[Larger Image]

CYPRIPEDIUM × DR RYAN.
Painted from nature also Chromo by Macfarlane F.R.H.S.
Printed in London


THE COOL HOUSE

contains about three thousand plants, mostly Odontoglossums. It is a ‘lean-to,’ of course. Not all the most successful growers use this form of building. Baron Schröder’s world-famous Odontoglots dwell in an oblong structure which receives an equal quantity of light from every side. Even the hardiest of epiphytal orchids are conscious of influences which we cannot grasp, and those who understand them are unwilling to lay down fixed rules. But experience shows that under ordinary conditions cool species thrive in a ‘lean-to’ better than in a house of full span. It may be because the back wall retains moisture and gives it out all day steadily, whilst the air is saturated and dried by turns if fully exposed to a hot sun. Or it may be because the full light of a span-roof is too strong in most situations. A collector once told me that he often found Odontoglossum Pescatorei so buried in Lycopodium as to be invisible until the flower-spike appeared. Evidently such a plant does not need strong light. Both causes operate, perhaps. At least the broad fact is so well established that one might almost fancy Baron Schröder’s Odontoglots would do better, if that were possible, in a ‘lean-to.’

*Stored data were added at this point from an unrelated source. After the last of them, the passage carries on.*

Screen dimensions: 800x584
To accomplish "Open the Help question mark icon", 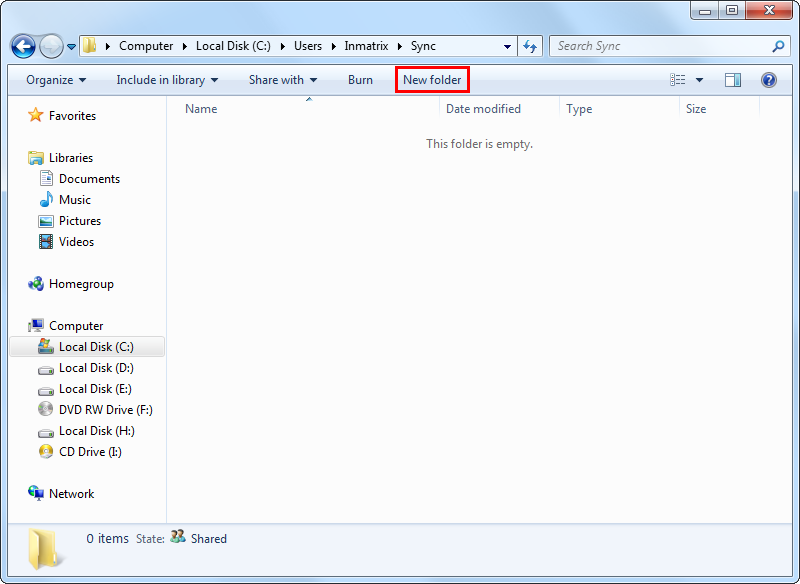I will pos(769,80).
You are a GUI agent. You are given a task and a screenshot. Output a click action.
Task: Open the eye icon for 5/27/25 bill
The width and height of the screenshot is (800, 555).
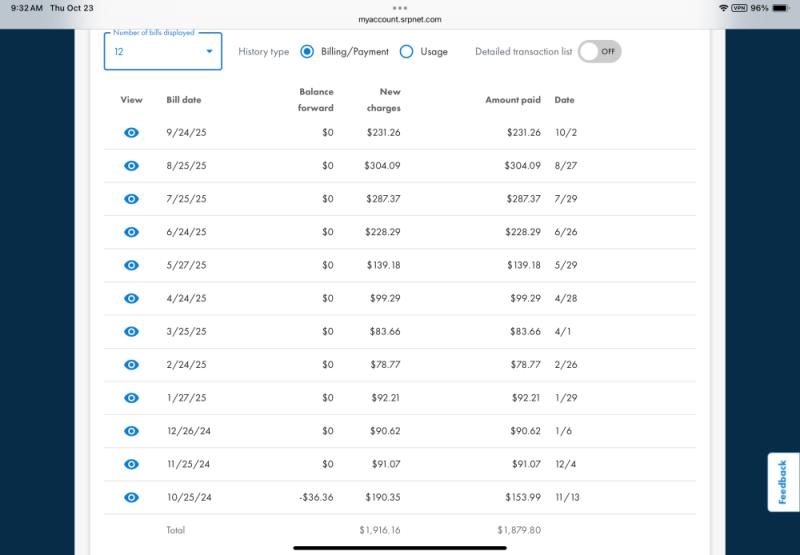pos(131,265)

There are three glass partitions, but from either door the full length of the house is seen; a pleasing vista even when there are no flowers—all smoothly green on one hand, rocky bank upon the other, studded with ferns and creepers and an orchid here and there. Why these plants dislike to stand in a long house open from end to end is a question none the less puzzling because every gardener is ready to explain it. Loving fresh air so well they cannot object to the brisker circulation. But their whims must be respected, and after building a house ninety feet long we must divide it into compartments.